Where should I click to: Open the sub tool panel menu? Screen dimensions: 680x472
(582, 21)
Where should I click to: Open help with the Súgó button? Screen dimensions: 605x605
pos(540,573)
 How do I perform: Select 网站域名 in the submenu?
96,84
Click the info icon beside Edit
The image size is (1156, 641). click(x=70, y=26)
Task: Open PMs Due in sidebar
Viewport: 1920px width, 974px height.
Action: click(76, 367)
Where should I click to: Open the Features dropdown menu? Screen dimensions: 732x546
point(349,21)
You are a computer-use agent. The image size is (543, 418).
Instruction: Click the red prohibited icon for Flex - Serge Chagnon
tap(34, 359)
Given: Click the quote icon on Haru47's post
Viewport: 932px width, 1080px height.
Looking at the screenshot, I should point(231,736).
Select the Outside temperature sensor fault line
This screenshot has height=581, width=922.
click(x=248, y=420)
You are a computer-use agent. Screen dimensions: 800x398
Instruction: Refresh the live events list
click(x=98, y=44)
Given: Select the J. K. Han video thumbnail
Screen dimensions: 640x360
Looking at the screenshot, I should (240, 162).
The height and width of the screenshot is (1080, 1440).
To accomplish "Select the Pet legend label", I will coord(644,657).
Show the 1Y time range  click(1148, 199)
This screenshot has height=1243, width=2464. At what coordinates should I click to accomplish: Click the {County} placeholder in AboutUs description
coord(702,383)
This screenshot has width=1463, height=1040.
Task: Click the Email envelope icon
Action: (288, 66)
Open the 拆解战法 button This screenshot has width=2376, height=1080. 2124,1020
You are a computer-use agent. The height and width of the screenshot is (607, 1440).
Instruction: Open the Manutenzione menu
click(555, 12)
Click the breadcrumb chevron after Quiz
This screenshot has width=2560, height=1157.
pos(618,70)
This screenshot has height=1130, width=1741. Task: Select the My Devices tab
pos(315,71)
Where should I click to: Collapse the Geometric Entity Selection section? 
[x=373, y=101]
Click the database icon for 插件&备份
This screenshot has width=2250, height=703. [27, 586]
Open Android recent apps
===
**What is expected**. Using the material above, restate each entry exactly as it stands.

**Task result**.
Where should I click to: Open the sub tool panel menu? Screen dimensions: 680x472
(582, 21)
Where should I click to: Open help with the Súgó button? Screen dimensions: 605x605
pos(540,573)
 How do I perform: Select 网站域名 in the submenu?
96,84
Click the info icon beside Edit
The image size is (1156, 641). click(x=70, y=26)
Task: Open PMs Due in sidebar
Viewport: 1920px width, 974px height.
Action: click(76, 367)
Where should I click to: Open the Features dropdown menu? Screen dimensions: 732x546
point(349,21)
You are a computer-use agent. The image size is (543, 418).
Instruction: Click the red prohibited icon for Flex - Serge Chagnon
tap(34, 359)
Given: Click the quote icon on Haru47's post
Viewport: 932px width, 1080px height.
Looking at the screenshot, I should point(231,736).
Select the Outside temperature sensor fault line
This screenshot has height=581, width=922.
click(x=248, y=420)
You are a computer-use agent. Screen dimensions: 800x398
Instruction: Refresh the live events list
click(x=98, y=44)
Given: Select the J. K. Han video thumbnail
Screen dimensions: 640x360
Looking at the screenshot, I should (240, 162).
The height and width of the screenshot is (1080, 1440).
To accomplish "Select the Pet legend label", I will coord(644,657).
Show the 1Y time range  click(1148, 199)
This screenshot has height=1243, width=2464. At what coordinates should I click to accomplish: Click the {County} placeholder in AboutUs description
coord(702,383)
This screenshot has width=1463, height=1040.
Task: Click the Email envelope icon
Action: (288, 66)
Open the 拆解战法 button This screenshot has width=2376, height=1080. 2124,1020
You are a computer-use agent. The height and width of the screenshot is (607, 1440).
Instruction: Open the Manutenzione menu
click(555, 12)
Click the breadcrumb chevron after Quiz
This screenshot has width=2560, height=1157.
pos(618,70)
This screenshot has height=1130, width=1741. Task: Select the My Devices tab
pos(315,71)
Where should I click to: Collapse the Geometric Entity Selection section? 
[x=373, y=101]
Click the database icon for 插件&备份
This screenshot has width=2250, height=703. [27, 586]
Open Android recent apps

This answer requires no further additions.